The post below was a follow post to the previous Prop 48 Post. It was posted on 1/15/10, 3years and 1 day ago.
One of the principal reasons ND never went the Prop 48 route again was that those 3 students were isolated from the rest of the student body by their need to "catch up". They didn't share the same academic environment the ND believes is essential to developing the complete student. That was a major objection to admitting mid year freshman, the EEs (Early Entrance) for many years.
Keep in mind that Fr Hesburgh years earlier had started upgrading ND's academic reputation. Monk was on a mission to make ND the Princeton/Stanford of the midwest. ND was no longer the blue collar school of Gip, Krause, and Hornung. The ND student body was changing as a consequence.

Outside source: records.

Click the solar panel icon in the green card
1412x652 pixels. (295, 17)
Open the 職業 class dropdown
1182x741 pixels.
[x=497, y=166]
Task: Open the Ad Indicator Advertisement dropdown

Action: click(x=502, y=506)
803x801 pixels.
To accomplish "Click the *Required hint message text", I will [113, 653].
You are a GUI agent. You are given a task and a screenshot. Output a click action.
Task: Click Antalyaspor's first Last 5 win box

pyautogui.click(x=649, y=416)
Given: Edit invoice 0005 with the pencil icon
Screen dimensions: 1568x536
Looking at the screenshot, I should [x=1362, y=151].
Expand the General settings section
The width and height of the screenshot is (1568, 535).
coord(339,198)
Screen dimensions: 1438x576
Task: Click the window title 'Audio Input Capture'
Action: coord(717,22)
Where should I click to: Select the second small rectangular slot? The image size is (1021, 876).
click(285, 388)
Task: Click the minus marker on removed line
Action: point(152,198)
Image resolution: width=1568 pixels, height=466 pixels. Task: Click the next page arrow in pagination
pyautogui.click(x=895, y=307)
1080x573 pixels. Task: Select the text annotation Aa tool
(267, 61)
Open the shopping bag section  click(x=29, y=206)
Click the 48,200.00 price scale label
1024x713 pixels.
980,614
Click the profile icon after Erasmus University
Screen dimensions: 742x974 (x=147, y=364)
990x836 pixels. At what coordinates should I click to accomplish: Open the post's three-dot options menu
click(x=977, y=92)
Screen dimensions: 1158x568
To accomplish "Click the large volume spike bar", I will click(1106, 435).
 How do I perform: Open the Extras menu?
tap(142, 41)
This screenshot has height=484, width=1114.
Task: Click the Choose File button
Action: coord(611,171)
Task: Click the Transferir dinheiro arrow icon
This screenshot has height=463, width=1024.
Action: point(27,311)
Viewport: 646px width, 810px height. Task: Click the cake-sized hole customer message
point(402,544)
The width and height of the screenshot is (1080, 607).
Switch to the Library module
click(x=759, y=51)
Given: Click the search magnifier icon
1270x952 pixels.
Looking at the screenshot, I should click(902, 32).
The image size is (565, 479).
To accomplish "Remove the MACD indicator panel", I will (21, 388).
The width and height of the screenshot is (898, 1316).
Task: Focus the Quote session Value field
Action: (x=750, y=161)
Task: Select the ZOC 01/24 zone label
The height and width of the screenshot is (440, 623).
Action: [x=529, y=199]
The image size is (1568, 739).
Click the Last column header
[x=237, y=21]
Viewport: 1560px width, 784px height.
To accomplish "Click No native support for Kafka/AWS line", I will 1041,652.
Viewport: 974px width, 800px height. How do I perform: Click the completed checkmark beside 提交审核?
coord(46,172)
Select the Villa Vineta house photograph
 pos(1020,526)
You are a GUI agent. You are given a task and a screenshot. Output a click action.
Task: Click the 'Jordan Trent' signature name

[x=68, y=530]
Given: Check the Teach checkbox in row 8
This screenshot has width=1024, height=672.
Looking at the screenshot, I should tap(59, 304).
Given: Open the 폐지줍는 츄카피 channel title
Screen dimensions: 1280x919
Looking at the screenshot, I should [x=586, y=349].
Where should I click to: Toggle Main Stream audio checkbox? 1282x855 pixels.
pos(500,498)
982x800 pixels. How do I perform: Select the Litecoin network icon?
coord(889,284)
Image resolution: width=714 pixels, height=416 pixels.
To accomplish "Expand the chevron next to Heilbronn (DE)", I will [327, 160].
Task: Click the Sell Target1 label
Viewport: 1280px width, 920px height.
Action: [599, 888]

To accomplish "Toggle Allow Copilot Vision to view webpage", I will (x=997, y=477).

This contributed to another problem/concern as the Prop 48s were treated as pariahs by some/many of their fellow students. The other athletes at ND while not necessarily scholars had still met minimum Admission Requirements like the other students. The Prop 48s didn't. The Prop 48s got a waiver that nobody else had.
... and no one else has gotten at ND since.
Rice, Foley, and Robinson came to ND 28 years. Almost 3 decades. More than a generation ago.
The ND student body has gotten considerably smarter and tougher to compete against in that generation. The average ND freshman graduated with an SAT "somewhat North" of 1350 and their GPA was in the Top 5% of their HS Class.
Unlike the state schools with students bodies over 40,000 and hundreds of majors in which to hide "jocks", and classes just for jocks, ND athletes have to compete in the classroom with real courses, real classwork, and real students.
Now ND has an excellent tutorial program that has helped a lot of academically challenged students succeed by teaching them how to be a student, how to study, how to take notes, how to take a test, how to write a paper, how to focus. The exceptional graduation rate for athletes regardless of race or gender testifies to that success AND that ND Admissions understands the type of student that can flourish in ND's academic environment.